One challenge, authors noted, is that most studies are observational, meaning that researchers compare groups of people with a common characteristic such as cannabis use. Correlations can be teased out, but cause and effect cannot be proven because complicating factors, such as the exact amount of drug consumed by each person, are not controlled.
However, just as the latest CDC data show an increase in ER use by those using cannabis, there have recently been increasing reports of cannabis-induced psychosis, which often includes hallucinations, in the region, including a local mother who detailed her son’s struggles in 2022.

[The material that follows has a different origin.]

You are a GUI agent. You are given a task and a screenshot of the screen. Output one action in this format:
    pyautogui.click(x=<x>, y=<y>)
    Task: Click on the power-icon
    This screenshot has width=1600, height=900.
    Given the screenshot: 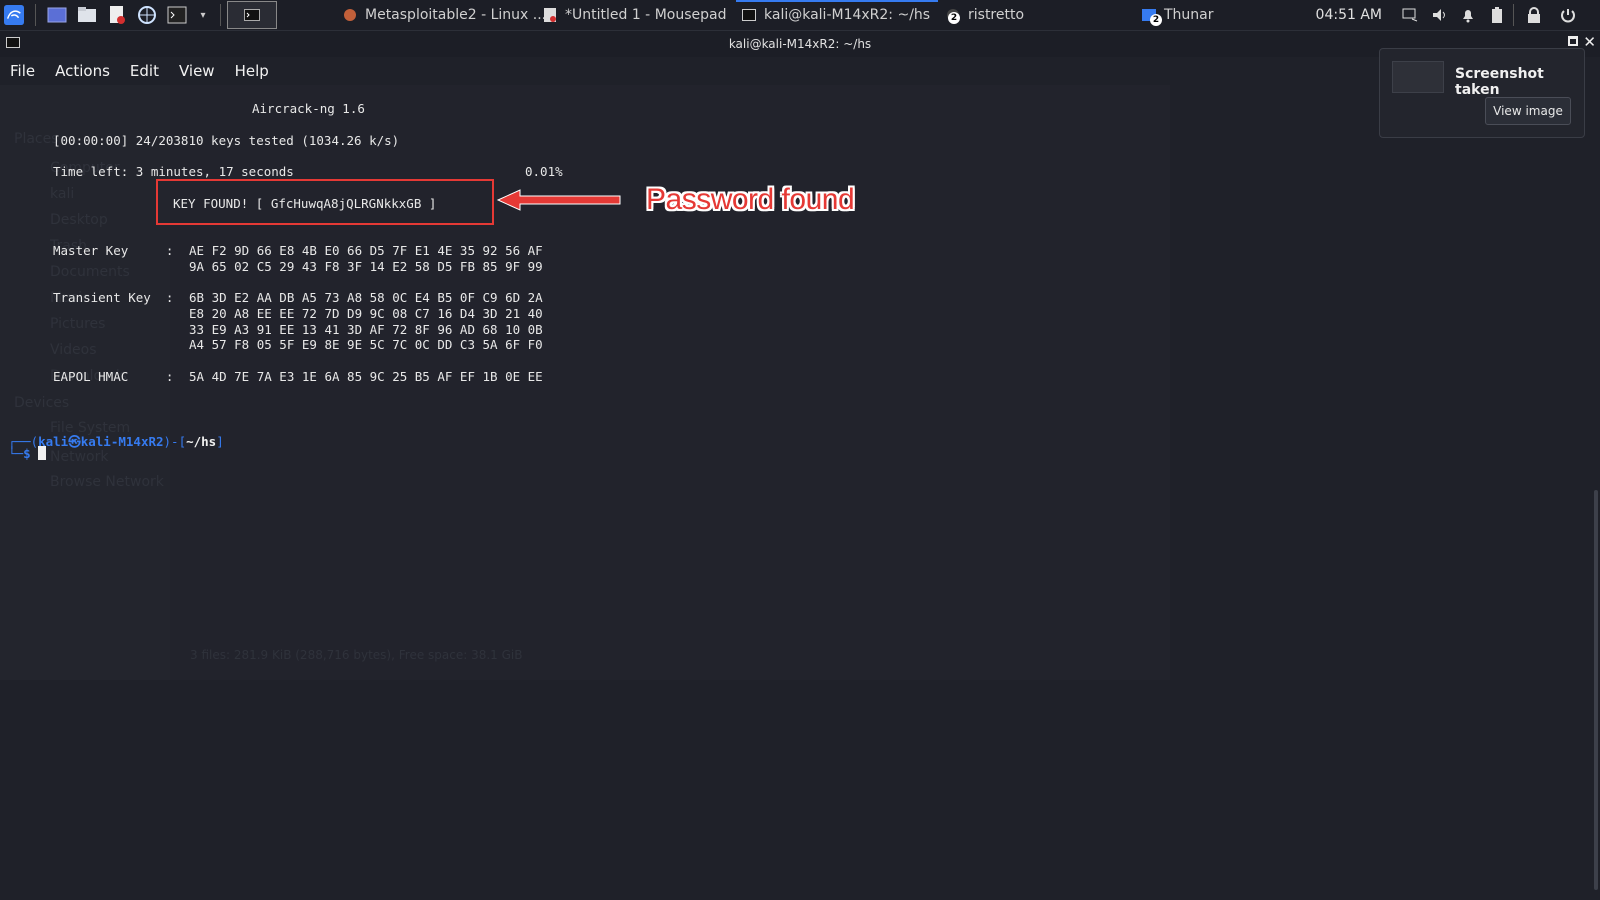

While reducing cannabis use among adolescents and young adults has been the focus of public outreach campaigns, the approach is much simpler for the three-year-olds showing up in Rady’s ER.
Laub said there is a spillover effect in young kids. Her research, she said, has found that about 70 percent of the cannabis exposure in the toddlers she sees in the Rady ER are consumed at home and were purchased by an adult.
“By far and away, the moms and dads and close relatives of the child — someone that they know and are in close contact with,” Laub said.
Adults are not intentionally giving cannabis to young kids, the physician said, but many cannabis-infused products — especially gummies — are packaged with colorful artwork that, when encountered by a toddler, looks like harmeless candy.
The most immediate way to stem the tide in the toddler population, she said, is for adults to realize that toddlers cannot distinguish edible cannabis products from other candies and child-safe packaging is not currently required.
“The conversation we’re trying to start having with families who have cannabis in their homes is how to keep it safe, how to safely store it, and to treat it as a substance that could, you know, potentially kill a child due to the increased potency,” Laub said.
In other words, just like a pair of scissors, cannabis products should not be stored or left anywhere that a toddler could get their hands on them.
She and others have also served as advisers for AB-1207, a bill currently making its way through the California Legislature, which seeks to ban cannabis products that are “attractive to children.” This would mean fewer images and descriptions of fruits and candies that kids might find attractive and also the end of flavorings used in cannabis vape pen cartridges.
The bill is backed by local governments and organizations such as the California Society of Addiction Medicine and opposed by a long list of industry player, including the California Cannabis Industry Association and the California Cannabis Manufacturers Association.